By SONIA PÉREZ D., Associated Press
GUATEMALA CITY (AP) — Guatemalan hospitals say they have had to bury dozens of COVID-19 victims who have never been identified, and one hospital is creating archives in hopes that once the pandemic passes, their relatives will come looking for them.
Workers at one of the country’s largest public hospitals have started photographing patients who arrive alone and too ill to give their personal details. Those who die unidentified are placed in body bags with transparent windows over the faces in case relatives finally arrive.
Protocols that call for rapidly burying the dead during a pandemic only make the situation more difficult, officials say.
The government has reported more than 47,000 confirmed infections and more 1,800 deaths nationwide.
The first of 63 unidentified dead at the San Juan de Dios Hospital, one of the capital’s largest, died April 25 . She was in her 20s and was buried the same day.

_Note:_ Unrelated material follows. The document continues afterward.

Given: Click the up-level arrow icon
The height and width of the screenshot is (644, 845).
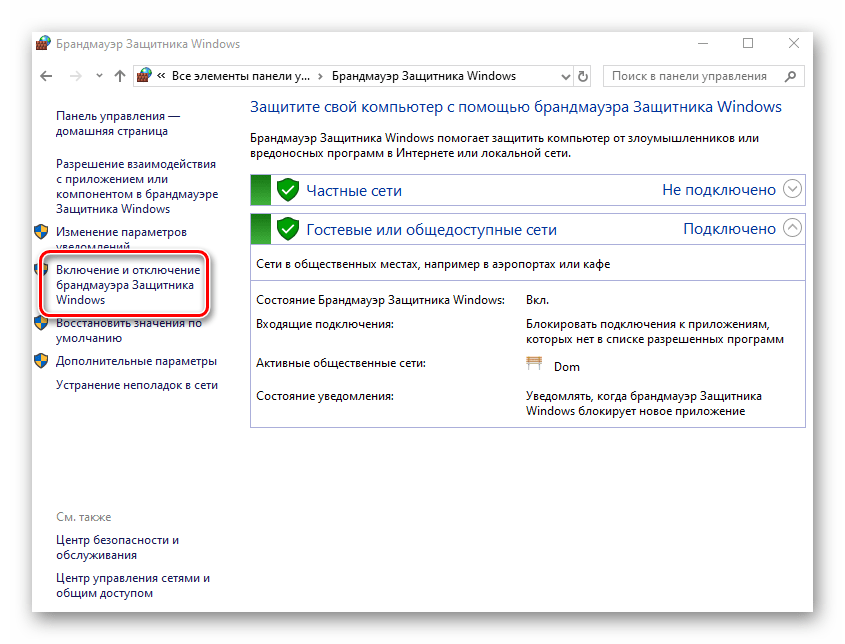Looking at the screenshot, I should pos(120,76).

Byron Fuentes, director of the Public Health Ministry’s Public Cemetery Administration, said that so far no one has come forward seeking any of the 41 men and 22 women they have buried, identified only as “XX.”
The hospital declined to comment on how it handles those who die unidentified.
At Roosevelt Hospital, another of Guatemala’s largest, Dr. Luis Chávez, head of pathology, said staffers have been looking for ways to help relatives eventually identify the dead.
They started using body bags with windows with the hope that relatives arriving any time before burial could identify someone, because for health reasons, the bags can’t be opened, Chávez said.
“We had a case some weeks ago of a person who arrived in taxi,” he said. “It was a woman. They admitted her to the hospital and she died. She was taken to the morgue as XX.” He said hospital workers broke protocol to wait two days and fortunately relatives arrived.
They were shown a photograph taken through the window in her body bag and identified her, he said.
The hospital started using a refrigerated trailer to hold bodies if relatives can’t arrive in the six hours the protocols allow for claiming a body after death.
No hospitals appear to be taking advantage of a national identity database that contains the fingerprints of anyone with a national identity card. A registry spokeswoman said a search of the National Register of Persons would only be possible with an order from a judge, prosecutors or forensic medicine officials.
One death certificate viewed byT he Associated Press showed the person identified only as “XX XX, XX XX,” with the gender and an estimated age. For cause of death it listed acute respiratory distress syndrome and COVID-19.
For now the unidentified COVID-19 victims are buried in a designated area deep in the capital’s Verbena Cemetery. Surrounded by trees and near a settlement of improvised housing, unadorned graves are simply marked with a number.
For relatives who may one day seek out their loved ones, there is little to go on.
Officials estimate an age, record the gender and the hospital where they arrived. Relatives would have to provide information to match those limited details, said Fuentes, the cemeteries chief. Even then confirmation would be complicated.
“The law establishes that when someone dies from a quarantined illness, they can’t be exhumed,” he said. “The same law gives us an exception, but it is on a judge’s order, the judge would be the one responsible.”
“Since we stated to bury, we have not received any requests from anyone looking for a relative,” Fuentes said.